§ WHAT YOU HAVE TO DO
Only the lines below, from the one with "Image resolution: width=1974" through the one with "Click the detailed address input field", are to be written out, exactly.

§ PROVIDED DATA

******

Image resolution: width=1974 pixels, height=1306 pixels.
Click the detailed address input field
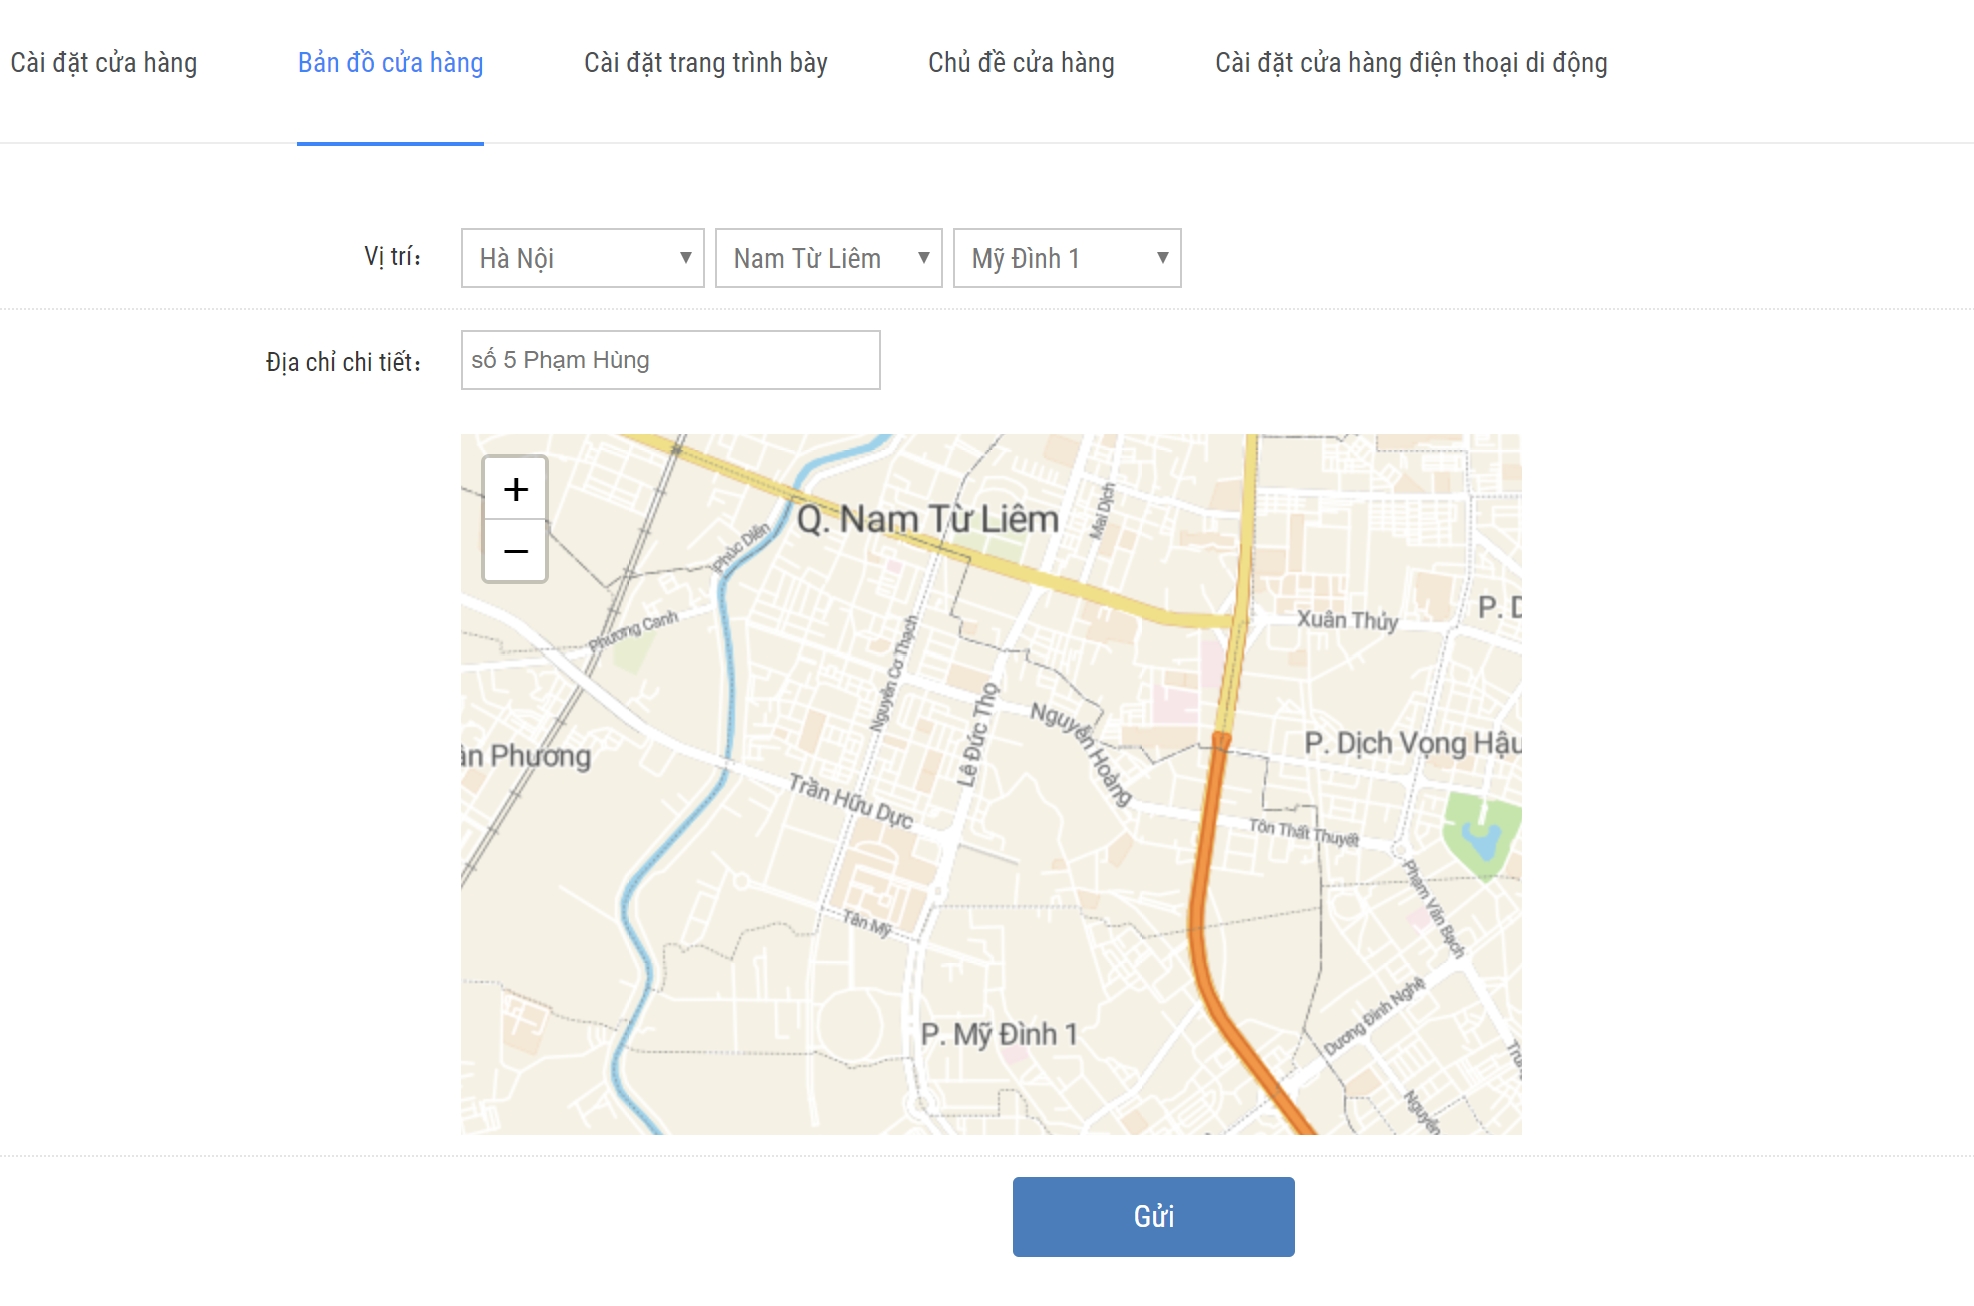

******

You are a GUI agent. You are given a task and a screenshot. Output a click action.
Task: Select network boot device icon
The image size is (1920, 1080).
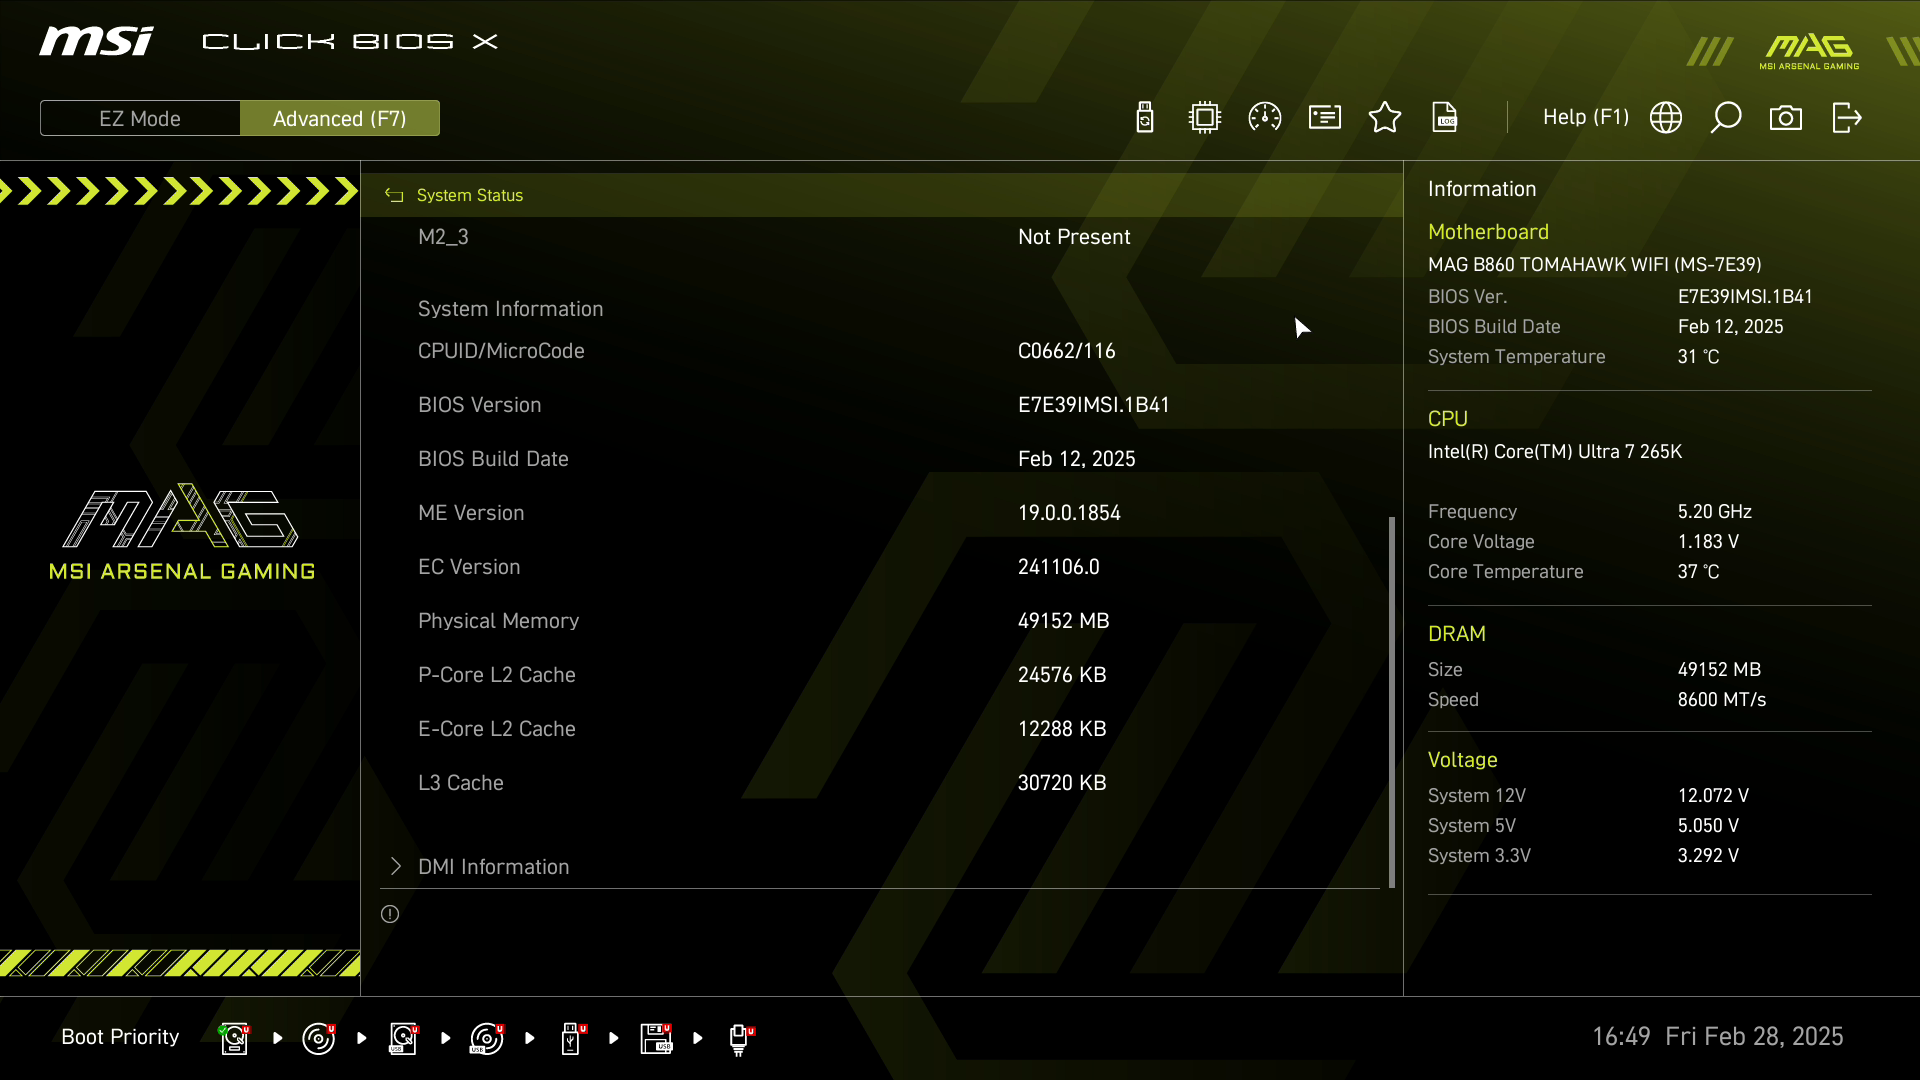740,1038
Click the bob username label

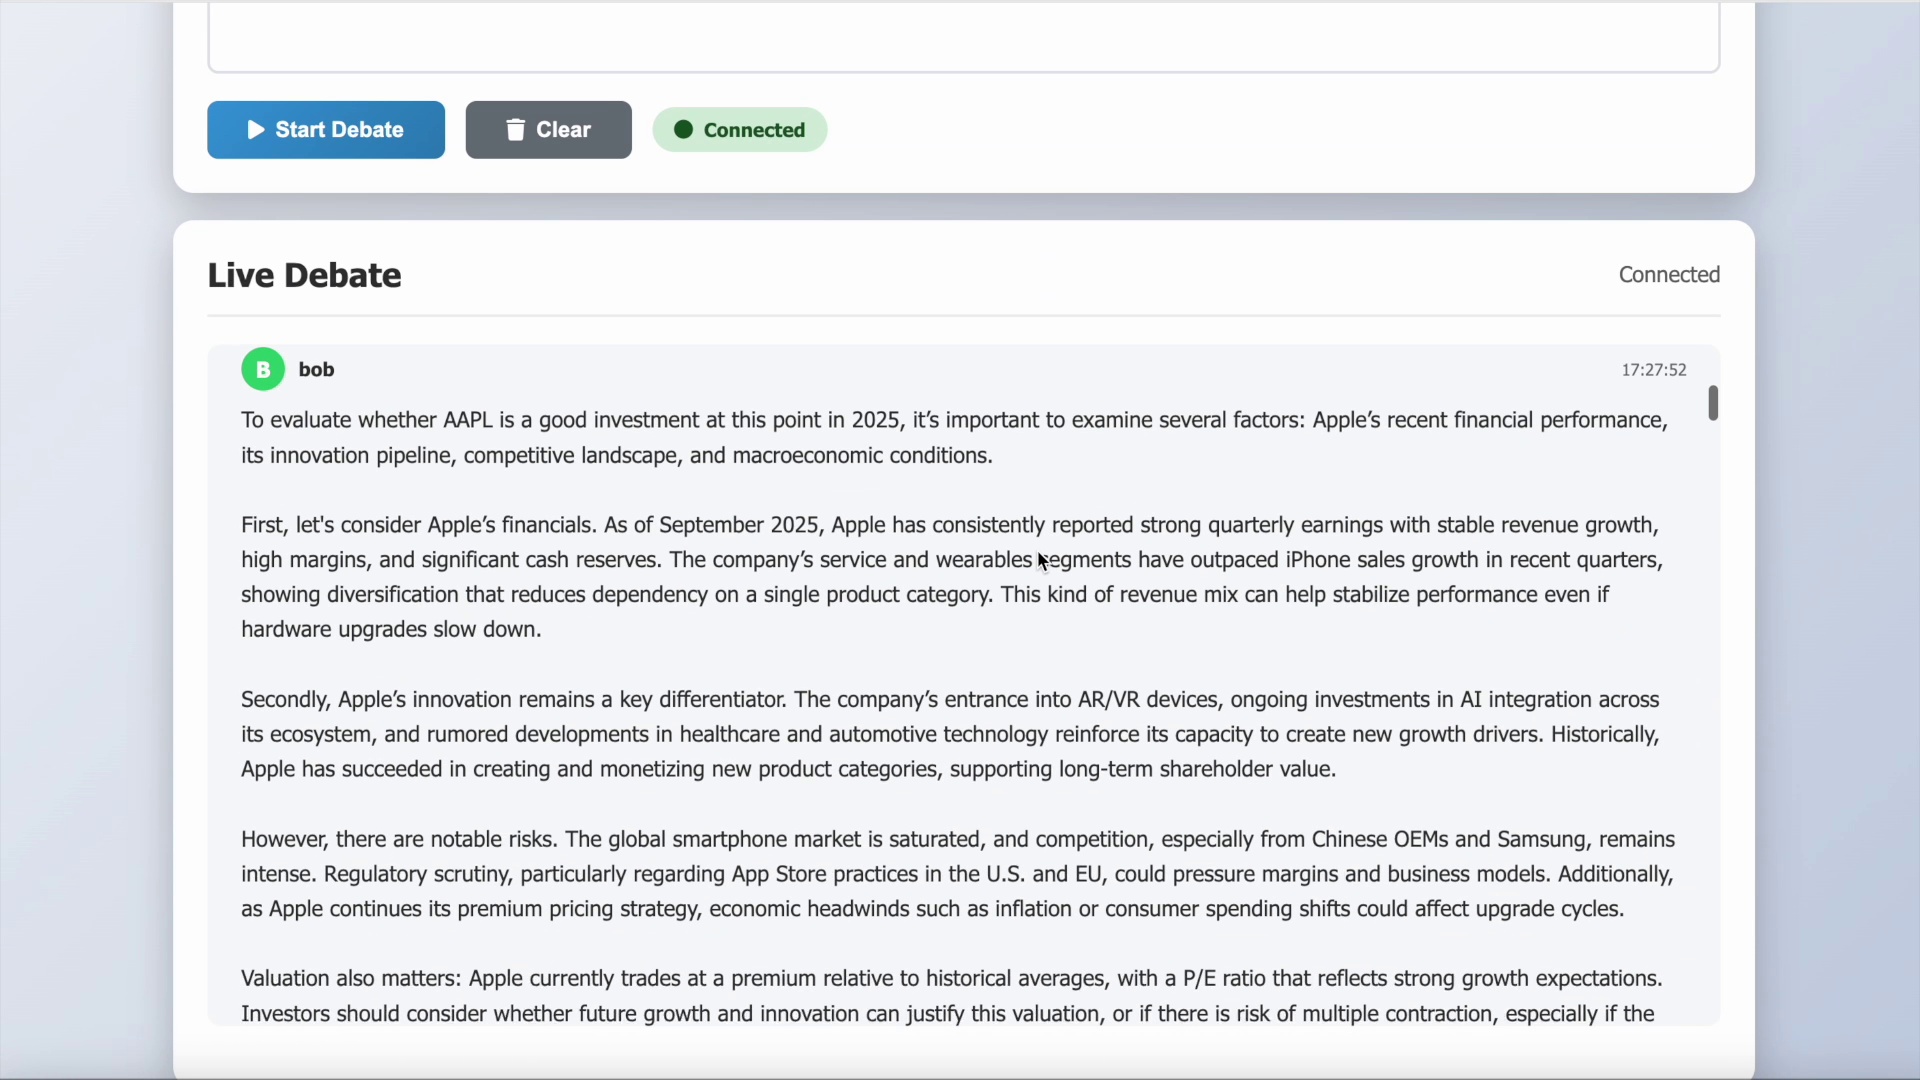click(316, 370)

******

§ WRITTEN REPLY
Image resolution: width=1974 pixels, height=1306 pixels.
Click the detailed address input field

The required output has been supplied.